Only recently the Bienal started to recoup some international respect. Proof of its increasing reputation—at least before the rain incident—is the fact that the organizers were able to borrow pieces from the Louvre, a first time. MoMA, the New York Museum of Modern Art, broke also a 10-year policy of not lending any work to Brazil. All the charm of curator Paulo Herkenhoff was not enough though to get a single piece by Van Gogh from the Van Gogh museum in Amsterdam. The Bienal had to appeal to smaller museums and private collectors being unable to show a single self-portrait of the artist.

The São Paulo art show used to be a very popular event during the '60s and the '70s. Júlio Landmann, president of Fundação Bienal, who as a child used to visit the exhibit with his father, talked about these times: "It was the era of pop-art, op-art and kinetic art, which drew all kinds of visitor." By 1979 however, attendance to the 15th Bienal had fallen to 70,000 visitors. With the creation of the museum space in 1994, the crowds came back and Bienal version 22 saw a record 500,000 visitors.

The 24th Bienal can be virtually visited at http:///www.uol.com.br/bienal/24bienal.

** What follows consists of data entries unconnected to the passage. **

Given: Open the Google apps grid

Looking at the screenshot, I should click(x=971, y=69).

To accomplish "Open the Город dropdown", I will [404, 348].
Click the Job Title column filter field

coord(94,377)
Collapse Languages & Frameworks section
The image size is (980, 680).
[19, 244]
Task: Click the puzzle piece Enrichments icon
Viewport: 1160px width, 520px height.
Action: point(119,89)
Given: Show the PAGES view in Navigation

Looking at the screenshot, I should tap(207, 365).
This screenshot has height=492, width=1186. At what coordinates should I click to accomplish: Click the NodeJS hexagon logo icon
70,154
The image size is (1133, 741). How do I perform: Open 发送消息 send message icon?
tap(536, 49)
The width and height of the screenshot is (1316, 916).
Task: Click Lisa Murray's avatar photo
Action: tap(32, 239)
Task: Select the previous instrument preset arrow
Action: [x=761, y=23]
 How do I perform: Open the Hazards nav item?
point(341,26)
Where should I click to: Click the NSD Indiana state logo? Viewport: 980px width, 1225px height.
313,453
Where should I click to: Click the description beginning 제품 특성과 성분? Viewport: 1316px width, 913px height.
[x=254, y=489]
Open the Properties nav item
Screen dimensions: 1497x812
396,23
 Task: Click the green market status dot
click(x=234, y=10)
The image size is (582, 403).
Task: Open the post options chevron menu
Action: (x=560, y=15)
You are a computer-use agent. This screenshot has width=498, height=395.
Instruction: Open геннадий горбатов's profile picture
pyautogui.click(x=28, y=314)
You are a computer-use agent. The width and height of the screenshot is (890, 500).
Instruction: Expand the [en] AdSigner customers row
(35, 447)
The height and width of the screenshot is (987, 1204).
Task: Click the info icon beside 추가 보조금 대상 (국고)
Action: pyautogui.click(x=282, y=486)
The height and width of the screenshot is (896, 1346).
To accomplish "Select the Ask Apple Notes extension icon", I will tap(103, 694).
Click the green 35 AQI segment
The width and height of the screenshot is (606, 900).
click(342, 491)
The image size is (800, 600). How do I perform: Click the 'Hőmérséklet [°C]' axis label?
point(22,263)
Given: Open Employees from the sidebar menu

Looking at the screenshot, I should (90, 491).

On the site hosted by UOL (Universe Online), the largest Internet provider in Brazil, visitors will be able to see among other offerings the 55 artists from different countries reunited under the National Representations umbrella. The pages have blown up images of the works presented and people have also the option of sending their favorite works as electronic card. For the fist time the Bienal includes virtual exhibits with addresses of sites that are doing art on line.

These are some of the selected sites: "Vulnerables" by Fabiana de Barros (http://www.vulnerables.ch); "Valetesjacks in Slow Motion" by Kiko Goifman; "HoME" by Lawrence Chua (http://red.ntticc.or.jp/HoME/javahome.html); "Memento

Mori, an Interface for Death" by Ken Goldberg and Wojciech (http://www.memento.ieor.berkeley.edu/); and "No name DC", Sabine Bitter and Helmut Weber (http://www.plexus.org/omnizone/works/bitter-weber/index.htm).


CICCILO'S LEGACY

It was the Venice Biennial that inspired Paulista (from São Paulo) industrialist Francisco Matarazzo Sobrinho, better known as Ciccillo Matarazzo, to start in 1951 the Bienal Internacional de São Paulo. Matarazzo was the president of MAM (Museu de Arte Moderna de São Paulo—São Paulo Modern Art Museum) and made the new event part of the museum. The Bienal Foundation would only start in 1962.

In 1953, for its second edition, the exhibit had Picasso's Guernica and works by the likes of Brancusi, Calder, Ensor, Klee, Laurens, Mondrian, and Munch, and drew a public of 100,000. Four years later the Bienal got its own space, the Pavilhão Ciccillo Matarazzo in the Ibirapuera Park in São Paulo, a 30,000 sq. meter (323,000 sq. feet) structure designed by Oscar Niemeyer, the architect who dreamed Brazil's modern capital city, Brasília.

The '60s and '70s were the best of times for the Bienal. All the big names of pop art were represented at the 10th Bienal in 1967: Lichtenstein, Oldeburg, Rauschenberg, Rosenquist, Ruscha, Segall, Andy Warhol, and Wesselman. Starting in the late '70s, however, the massive presence of concept art works made the public shun the event. A mere 70,000 people went to see the 1979 Bienal.